Thursday, July 18, 2019
In the following story, Jesus is invited to the home of a Pharisee for dinner. His intentions were not the same as those of Jesus.
Luke7:36-39 Now one of the Pharisees invited Jesus to have dinner with him, so he went to the Pharisee’s house and reclined at the table. When a woman who had lived a sinful life in that town learned that Jesus was eating at the Pharisee’s house, she brought an alabaster jar of perfume, and as she stood behind him at his feet weeping, she began to wet his feet with her tears. Then she wiped them with her hair, kissed them and poured perfume on them. When the Pharisee who had invited him saw this, he said to himself, “If this man were a prophet, he would know who is touching him and what kind of woman she is – that she is a sinner.”
Let me speculate, based on what happened, as to what the Pharisee may have been thinking.
- “If I can invite this popular prophet (and I use that term lightly) to my home for dinner I will make some big points with the other guys down at the temple.”
- “Having Jesus over to my house for dinner will earn me greater respect from the people and will increase my sphere of influence.”
- “If Jesus comes to my house for dinner it will validate my belief system and confirm my position on the law.”
- “If I have Jesus over for dinner I’ll be able to better evaluate where He truly stands on the issues and be able to pin Him down if I see any problems with what He teaches.”
- “I’ll invite this guy Jesus over for dinner so I can see if He’s anything like they say He is. There’s got to be something wrong with Him?”
It appears that every motive of the Pharisee was selfish. He already had decided that nothing or no one was going to ever change his mind or belief system, and the best way to validate his own way of thinking and living was to discredit the one who brought guilt to his heart. The Pharisee was more concerned about remaining untouched by his sin than he was about touching his sin with salvation.
He was on a totally different page of the Spirit’s guidebook than was Jesus. This religious leader had no concern for this woman’s plight, no desire to lift her from her sinful life or to help her become a better Jewish woman. Instead, he judged her as a sinner, shoved her aside, and presumed that any other rabbi (and especially one who was a “prophet”) would do the same.
I wonder how you and I are doing in this area of outreach? Could it be that we have also drawn clear lines of separation from sinful people for fear that they will negatively influence us? Could it be that our faith is so weak that we believe that he who is in the world is greater and more influential than He who is in us?

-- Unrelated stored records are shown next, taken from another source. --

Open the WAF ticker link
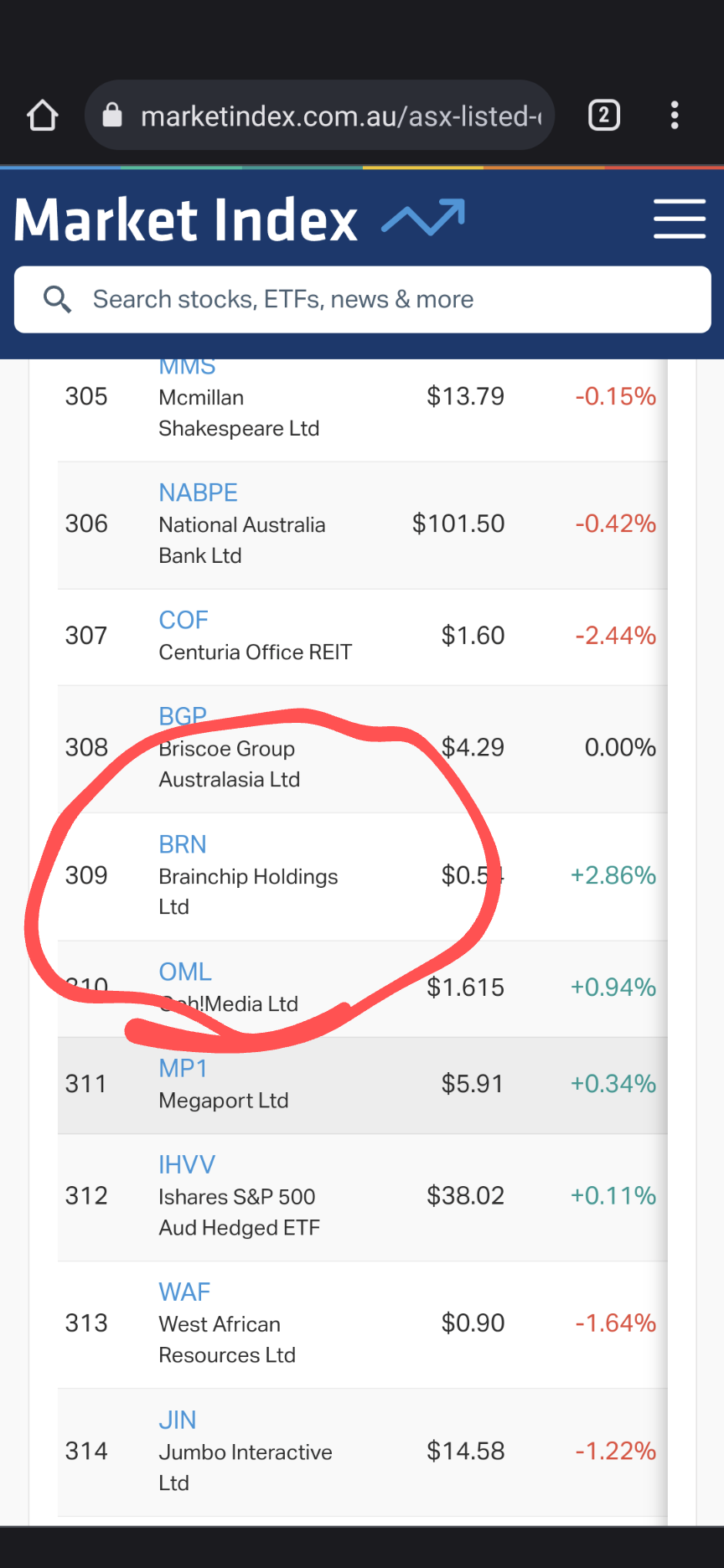(x=184, y=1292)
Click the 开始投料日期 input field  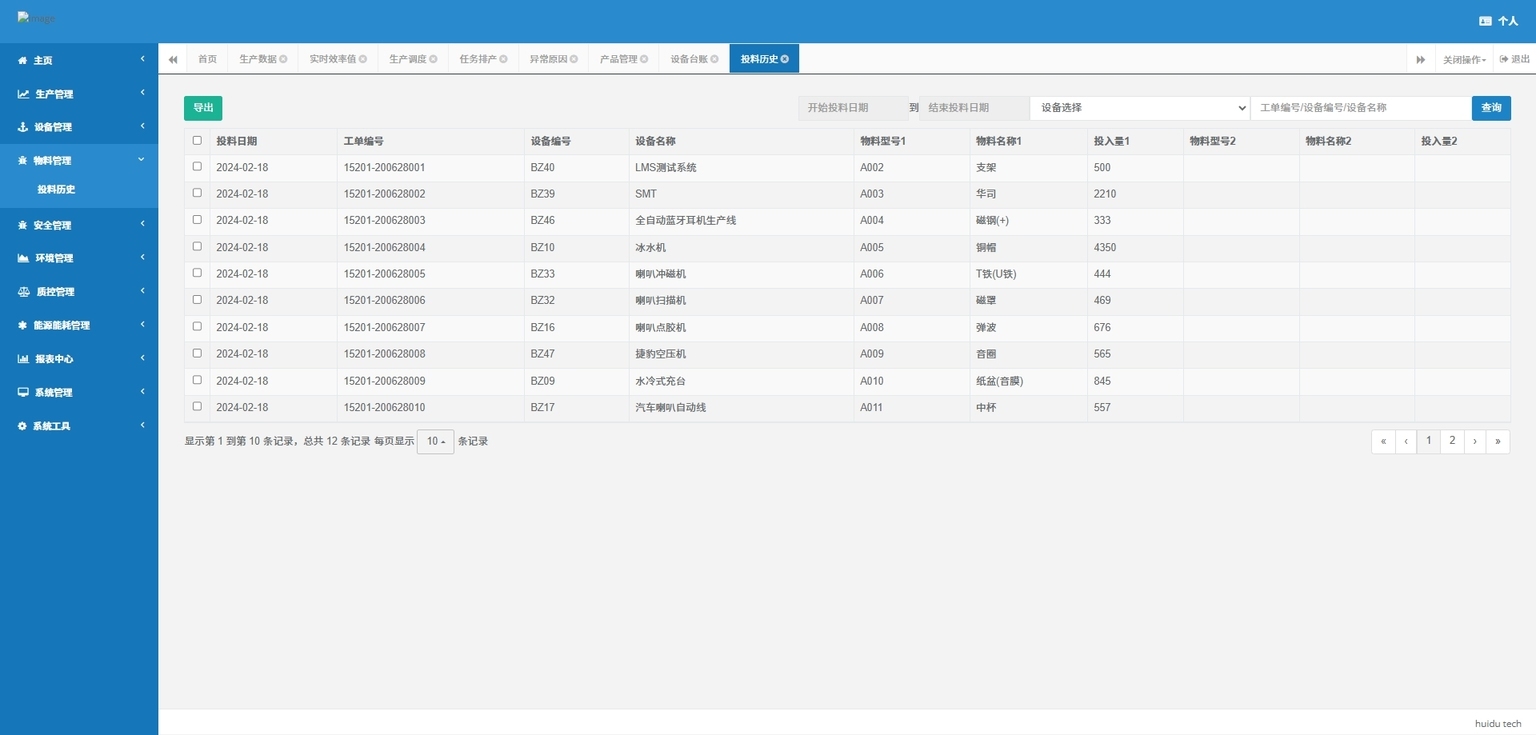pyautogui.click(x=852, y=108)
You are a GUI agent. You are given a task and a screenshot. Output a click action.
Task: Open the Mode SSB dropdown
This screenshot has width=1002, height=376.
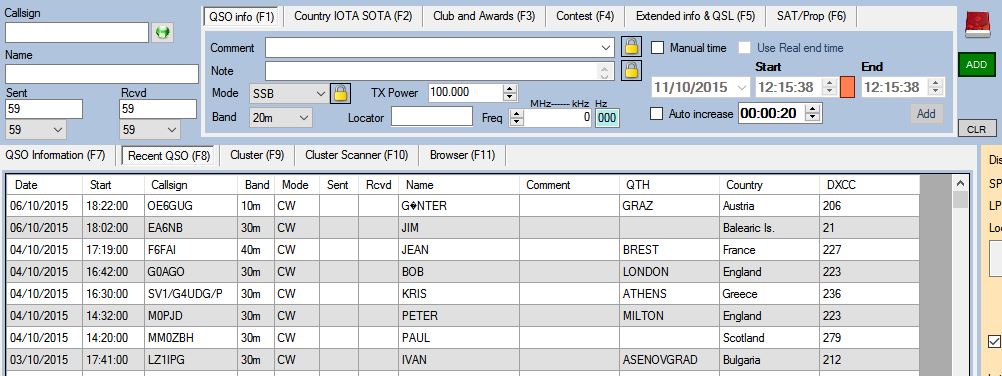coord(289,93)
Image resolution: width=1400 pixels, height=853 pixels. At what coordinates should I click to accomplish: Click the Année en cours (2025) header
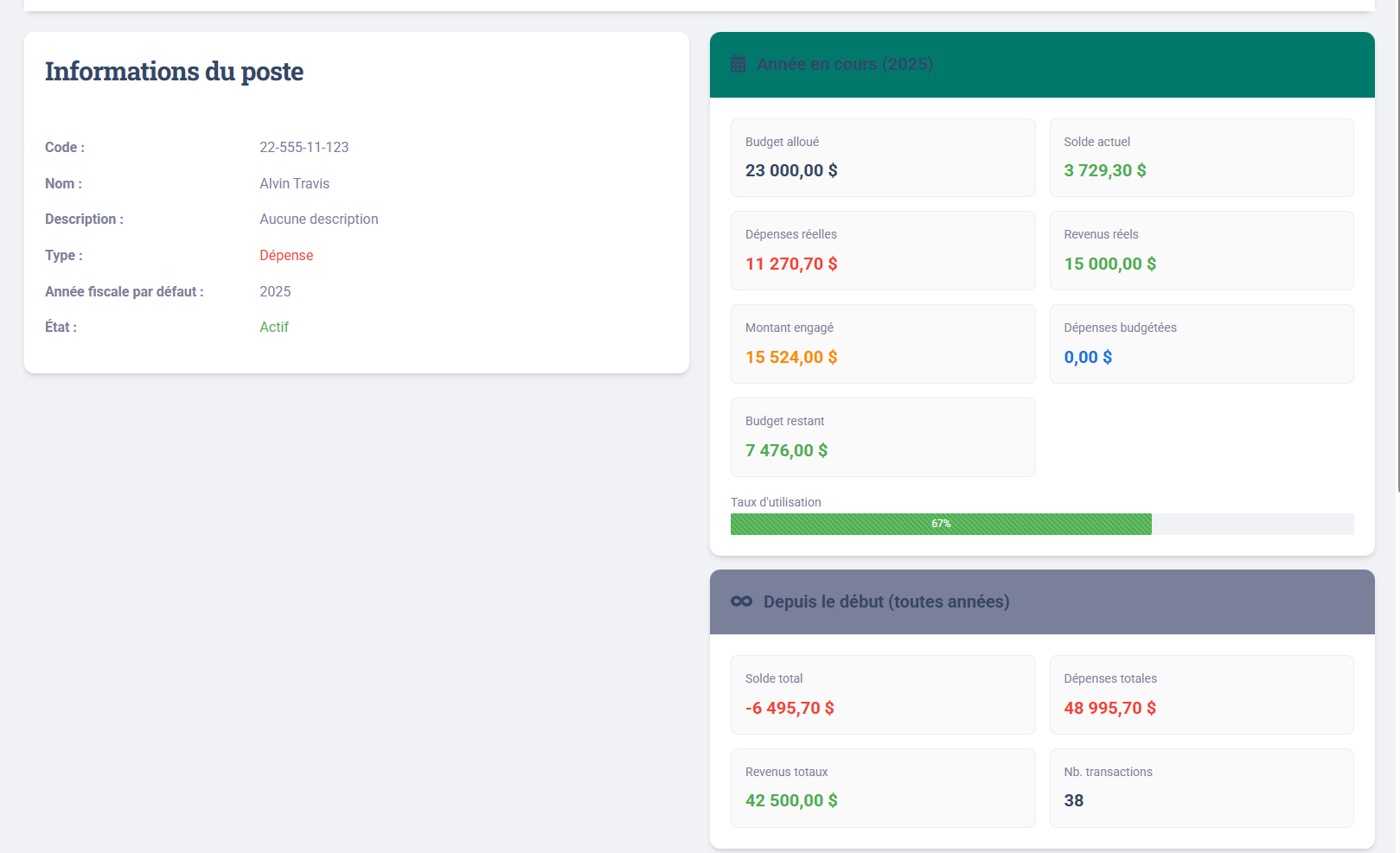click(845, 65)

Jesus had no problem putting Himself into intimate relationships with people who were considered scum by society. Jesus’ compassion and offer of forgiveness gave hope to people such as this woman. Jesus cared when no one else bothered. He did not fear that the flow of influence would be reversed so that she would change Him. Why do we fear that so much? Why, when Jesus Himself dwells in us in the power of the Holy Spirit, do we fear that sinful people will corrupt God’s character in us?
Or maybe we simply fear a tarnished reputation. Allowing ourselves to be seen in the company of sinners is one thing, but then actually letting their lives touch ours in some way – that’s preposterous! What would people think if they knew I had spent valuable time intentionally reaching out to the needs of those kinds of people? My reputation in the church would be shot.
Hey, I’ve got an idea – if your reputation in a church would be destroyed by spending time with sinners, then find a different church! Find a church that intentionally reaches out to sinners with the compassion of Jesus Christ. Get yourself a new and improved reputation!
We must not become like the Pharisee and shove sinners aside for self-centered and self-protective reasons. We must intentionally allow ourselves to be touched by the worst of sinners, because prior to our own salvation, that is what we were.